At the same time, I don’t know that you could say “life gets easier for West teams.” The conference as a whole got harder by adding 2 traditional powers who rank around the top 10 nationally in roster talent (via 247sports talent composite) on an annual basis. Life got harder for everyone in the SEC, though the East and the SEC’s new members will have the greater jump to make.

4. The SEC gets to have this super conference perfectly aligned with Playoff expansion

It was always going to be about the Playoff. Once we found out in December that the Playoff was in fact expanding to 12 teams in 2024, it made sense that the move to get Oklahoma and Texas to come a year early would soon follow. Of course, the snag was making the TV partners happy. Ultimately, that happened in the 11th hour.

The SEC avoided having a year in which it would be a 16-team super conference with a 4-team Playoff. That never made sense. Now, the SEC gets to go into the expanded Playoff with more of a case than ever to get the benefit of the doubt from the selection committee. It’s hard to envision any scenario in which the SEC isn’t viewed as the premier conference in the country entering 2024.

5. Any notion of the Big Ten getting 1 year of a “super conference” is now gone

I mean, I wasn’t here for it. We knew USC and UCLA were joining the Big Ten in 2024. We could’ve potentially had 1 year of a 16-team Big Ten that some would’ve called a “super conference.”

Last I checked, we can’t call you a “super conference” if you’ve got 1 Playoff game victory in the last 8 years.

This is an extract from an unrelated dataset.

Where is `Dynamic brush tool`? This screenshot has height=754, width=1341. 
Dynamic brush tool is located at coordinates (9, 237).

6. Now is not the time to be fumbling over your coaching staff

Over the course of the last year-plus, I believe we’ve seen Big Ten and SEC teams making pretty significant coaching moves in an effort to have their ducks in a row for the expanded Playoff. How? Wisconsin, Nebraska, Auburn, Florida and LSU forked over 8-figure buyouts. Michigan State and Penn State extended their coaches with mega-deals. Tennessee, Ole Miss, Kentucky and Georgia all moved their coaches into the $9 million club. Even Arkansas, Mizzou and South Carolina gave their coaches significant raises to get them into the $6 million club.

There’s never been more money to be made. The monetary variance in the latter half of the decade won’t be reflected simply by conference revenue distribution. That’s not performance-based. It’ll be reflected by teams who get to the Playoff and get weeks of extra exposure being on the sport’s biggest stage.

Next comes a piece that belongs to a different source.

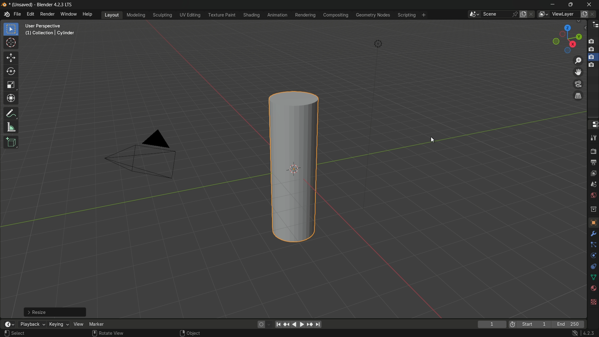 Image resolution: width=599 pixels, height=337 pixels. I want to click on move the view, so click(577, 72).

Now isn’t the time to be messing around with head coaching moves. It’s why I questioned if anyone in the SEC will actually be fired because the buyouts are so insane that it’s almost as if athletic directors don’t want to have that as an option. Having to start over in a 16-team super conference doesn’t seem ideal, especially when 1 Playoff appearance in a more widened field can quiet some of those skeptics.

As strange as it sounds, it wouldn’t be surprising if we actually see less coaching movement than ever among the 16-team conferences this offseason now that we have an official starting date.

7. We’re set to get multiple years of Arch Manning in the SEC after all

And who said he was ducking the SEC?

If Manning stays at Texas, there’s a realistic scenario in which his entire time as an FBS starting quarterback is in the SEC. That scenario is Quinn Ewers being Texas’ QB1 for 2023 and heading off to the 2024 NFL Draft. That would set up for Manning to take Texas’ first snaps as an SEC team in 2024.

Of course, we shouldn’t assume any 5-star quarterback is destined to stick around. Roughly half of them transfer at some point during their college careers, though given how SEC-heavy Manning’s recruitment was, even a transfer scenario could keep him in the conference that his ancestors set ablaze.

What does that mean? Arch could become the 4th Manning to earn the distinction of “SEC legend.”